• Teks:

Memahami Cita-Cita
Anak-Anak
Sebagai orangtua, tentu saja saya mengamati perkembangan anak-anak dalam hal minat dan bakatnya, terutama untuk kedua anak saya Lintang dan Pijar karena usia keduanya sudah paham kalau ditanya cita-citanya. Sebenarnya sih soal kata ‘paham’ ini menurut pemikiran saya, sebab ketika kanak-kanak dulu dari masih SD saya sering ditanya, apa cita-cita saya? Maka saya akan menjawabnya dengan lantang, Pengarang. Pengarang kata lain dari penulis.
Hal yang mendukung dari
cita-cita saya tentu saja minat dan bakat yang memang sudah ada dari SD juga.
Saya suka sekali membaca dan menulis, karena sukanya melihat perpustakaan dan
persewaan buku, juga rumah teman yang banyak koleksi bukunya membuat saya
takjub dan betah. Soal menulis, saya paling gembira kalau pelajaran bahasa
Indonesia sampai pada mengarang cerita, rasanya asyik sekali mewujudkan segala
impian di kepala ke dalam tulisan dan nilai mengarang saya di atas angka delapan.

• Instruksi 1: Ringkaslah paragraf dalam teks tentang cita-cita anak yang diawali "Hal yang mendukung dari" menjadi sebuah daftar tanpa menghilangkan fakta utamanya.
• Instruksi 2: Sebutkan semua tempat yang menurut teks tentang cita-cita anak membuat naratornya takjub dan betah.
• Instruksi 3: Tuliskan kembali bagian teks tentang cita-cita anak dengan tepat, mulai dari kata-kata "Hal yang mendukung" dan berakhir pada kata-kata "atas angka delapan.".

• Data yang Diberikan:

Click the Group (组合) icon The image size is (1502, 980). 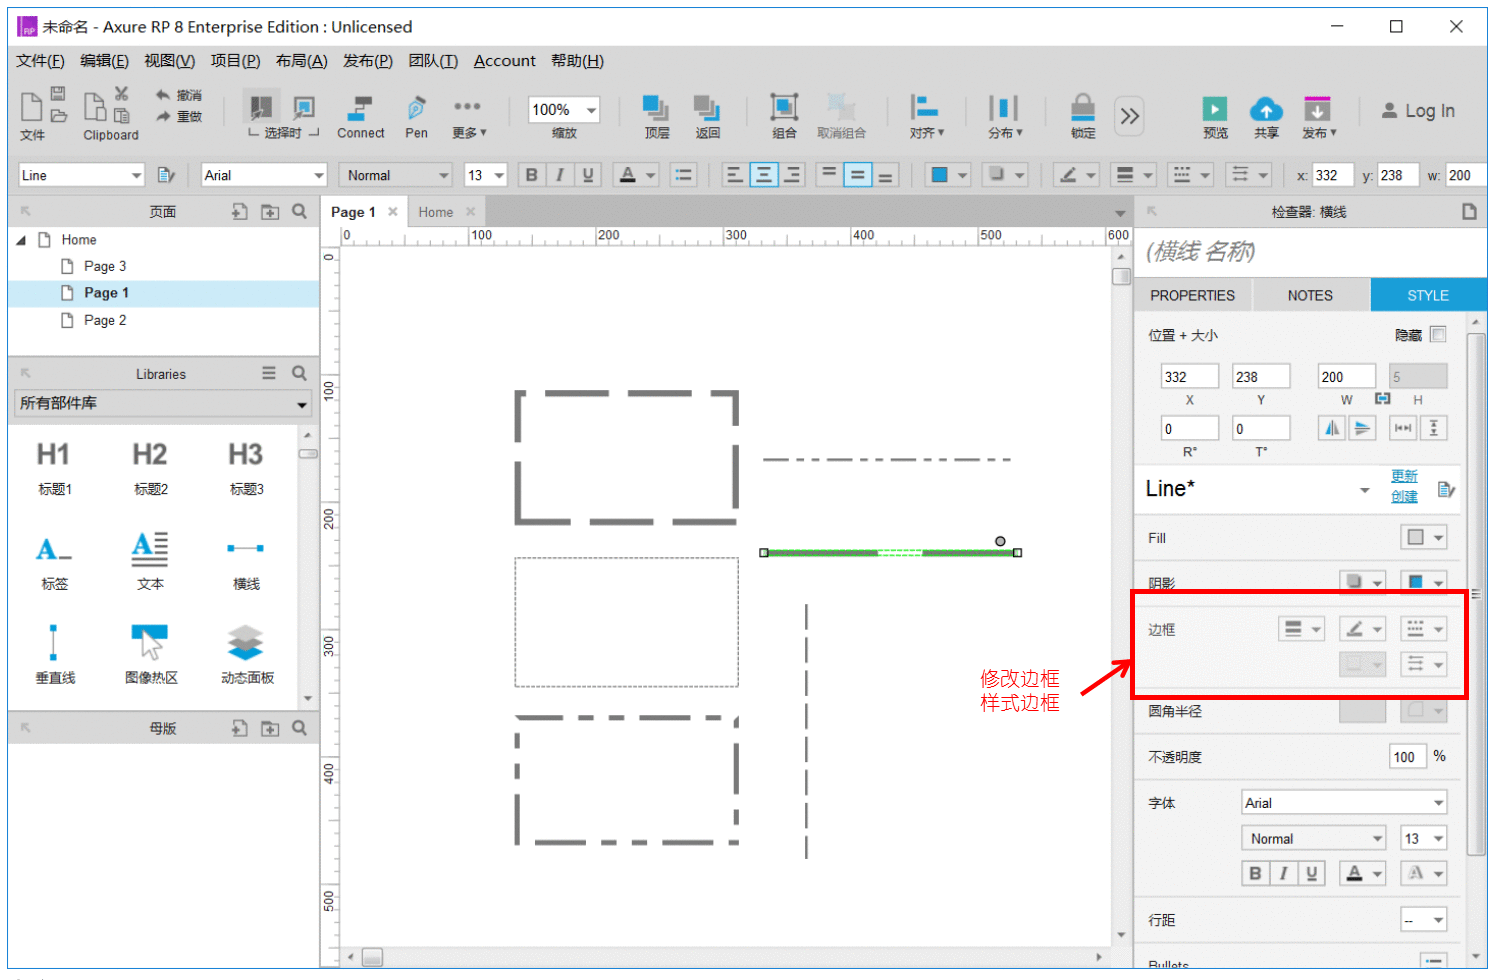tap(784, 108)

* * *

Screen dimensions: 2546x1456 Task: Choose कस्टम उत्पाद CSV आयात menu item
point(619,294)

• Jawaban Lengkap 1:
- Minat dan bakat yang sudah ada sejak SD mendukung cita-cita saya.
- Saya sangat suka membaca dan menulis.
- Perpustakaan, persewaan buku, dan rumah teman yang banyak koleksi bukunya membuat saya takjub dan betah.
- Saya paling gembira ketika pelajaran bahasa Indonesia sampai pada mengarang cerita.
- Menurut saya, mewujudkan impian di kepala ke dalam tulisan terasa sangat asyik.
- Nilai mengarang saya di atas angka delapan.

• Jawaban Lengkap 2:
- Perpustakaan
- Persewaan buku
- Rumah teman yang banyak koleksi bukunya

• Jawaban Lengkap 3:
Hal yang mendukung dari
cita-cita saya tentu saja minat dan bakat yang memang sudah ada dari SD juga.
Saya suka sekali membaca dan menulis, karena sukanya melihat perpustakaan dan
persewaan buku, juga rumah teman yang banyak koleksi bukunya membuat saya
takjub dan betah. Soal menulis, saya paling gembira kalau pelajaran bahasa
Indonesia sampai pada mengarang cerita, rasanya asyik sekali mewujudkan segala
impian di kepala ke dalam tulisan dan nilai mengarang saya di atas angka delapan.